1. I hold eye contact with the person to whom I am speaking.
2. I am comfortable with pauses when others are experiencing emotion.
3. I sense when someone feels troubled before being told.
4. I am comfortable with my feelings of sadness, joy, anger, and fear.
5. I pay attention to my emotions when making decisions.
6. I have no problem expressing my emotions to others.
7. I can reduce my stress to a comfortable level.
8. I enjoy laughing, playing, or kidding around.
9. I don’t feel threatened by disagreements.
10. When others are speaking, I listen to them rather than working on my reply.
Answering “true” to at least 7 of these questions indicates a good grasp of the skills that will strengthen relationships and help avoid relationship problems. Less than 7 “true” answers indicates that there is a need for additional skills building to raise emotional intelligence ability. It is important to learn the key skills to use in improving our current relationships, and to forge strong new ones—in both our personal life and the workplace.
While every relationship is unique, there are five areas of emotional intelligence that are of vital importance to building and maintaining healthy relationships:
1. The ability to manage stress in relationships
Stress shuts down our ability to feel, to think rationally, and to be emotionally available to another person, essentially blocking good communication until both parties feel safe enough to focus on one another. This damages the relationship. Being able to regulate stress allows us to remain emotionally available. The first step in communicating with emotional intelligence is recognizing when stress levels are out of control and returning quickly, whenever possible, to a relaxed and energized state of awareness.
2. The ability to recognize and manage emotions
Emotional exchanges hold the communication process together. These exchanges are triggered by basic emotions, including anger, sadness, fear, joy, and disgust. To communicate in a way that grabs or engages others, we need to access our emotions. However, our emotions may be distorted, or unavailable, due to the influence of our earliest childhood relationships (chronic stress, i.e. high allostatic load). But they can and must be restored.

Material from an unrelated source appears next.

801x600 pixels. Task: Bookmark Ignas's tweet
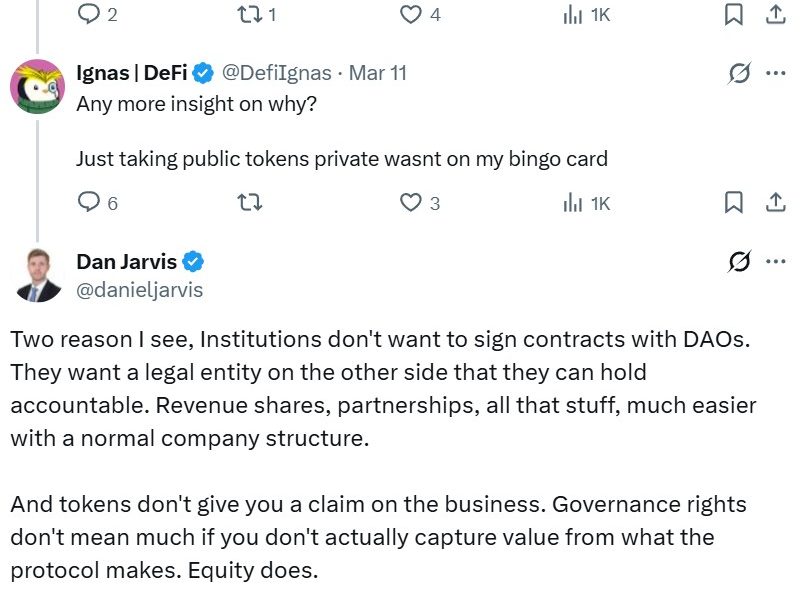coord(733,203)
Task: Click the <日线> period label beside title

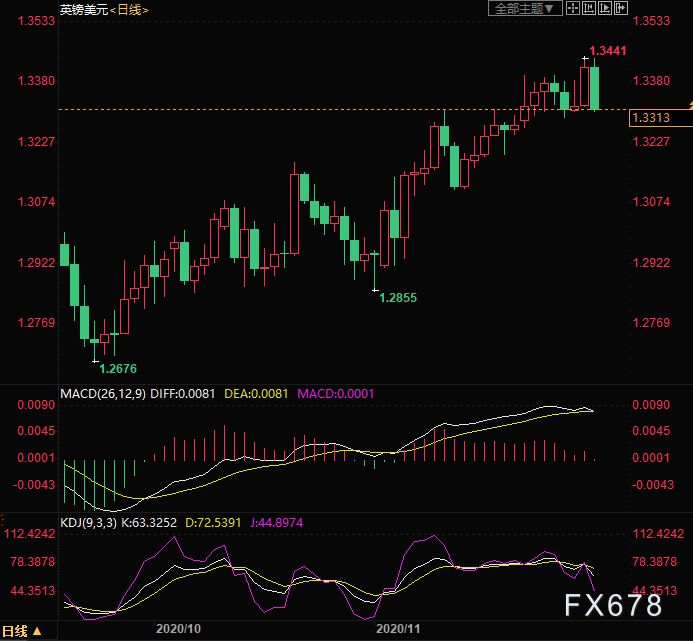Action: click(127, 10)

3. The ability to communicate nonverbally
The most powerful forms of communication contain no words, and take place at a much faster rate than speech. Using nonverbal communication is the way to attract others’ attention and keep relationships on track. Eye contact, facial expression, tone of voice, posture, gesture, touch, intensity, timing, pace, and sounds that convey understanding engage the brain and influence others much more than our words alone.
4. The ability to use humor and play in relationships
Playfulness and humor help us navigate and rise above difficult and embarrassing issues. Mutually shared positive experiences also lift us up, help us find inner resources needed to cope with disappointment and heartbreak, and give us the will to maintain a positive connection to our work and our loved ones. Humor can be a powerful stress reduction and relaxation technique.

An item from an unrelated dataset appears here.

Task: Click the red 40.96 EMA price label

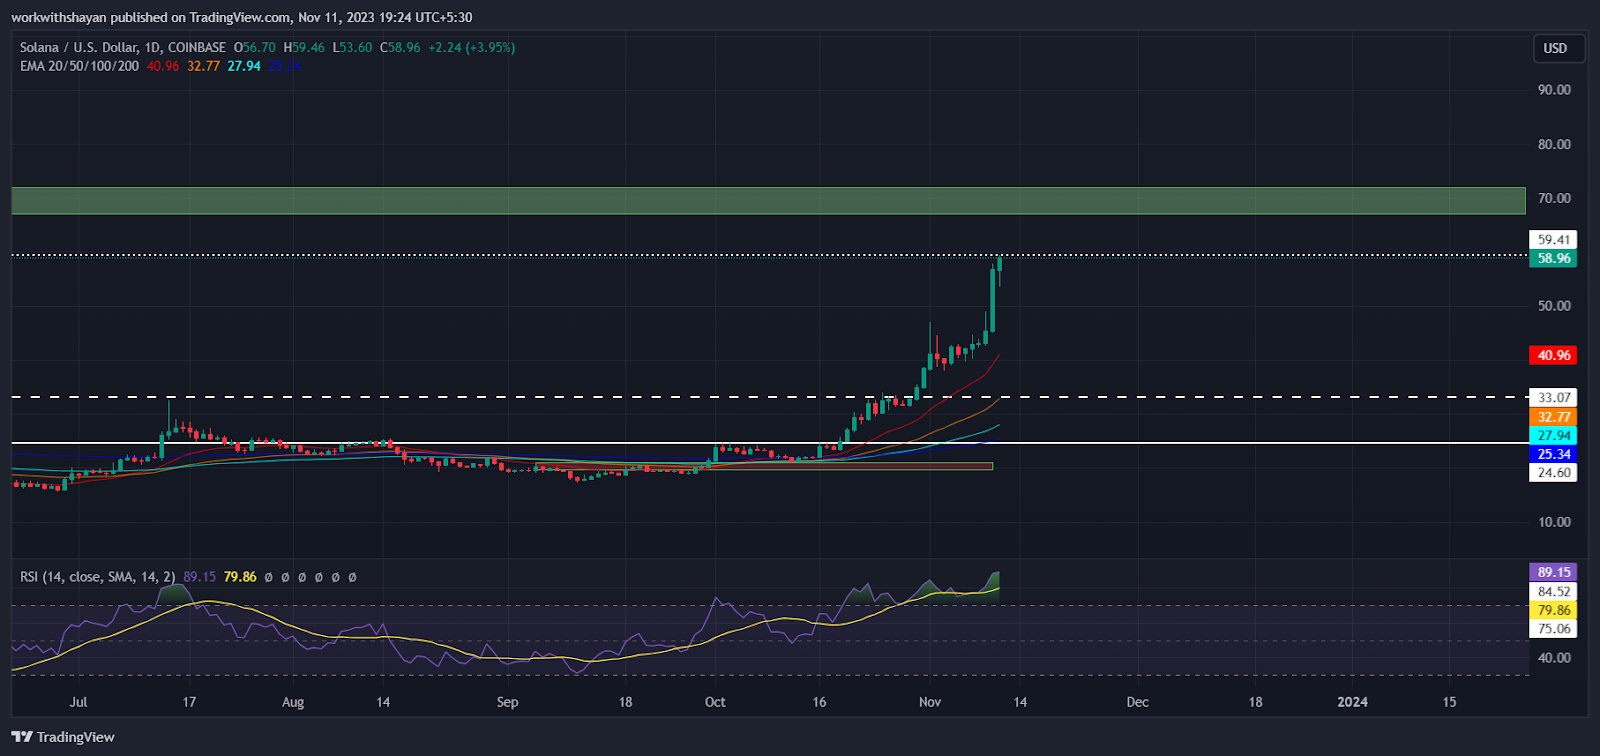Action: click(1553, 355)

5. The ability to resolve conflicts in relationships
The way we respond to differences and disagreements in personal and professional relationships can create hostility and irreparable rifts, or it can initiate the building of safety and trust. Our capacity to take conflict in stride and to forgive easily is supported by our ability to manage stress, to be emotionally available, to communicate nonverbally, and to laugh easily.
Emotional intelligence skills can have a dramatic effect on our relationships at home and at work. As we acquire each one of these abilities, we will increase our overall EQ level and our ability to master the next skill. In the end, we will get to know a newly empowered individual—our social self—and become very comfortable with our ability to attract the respect and affection of others.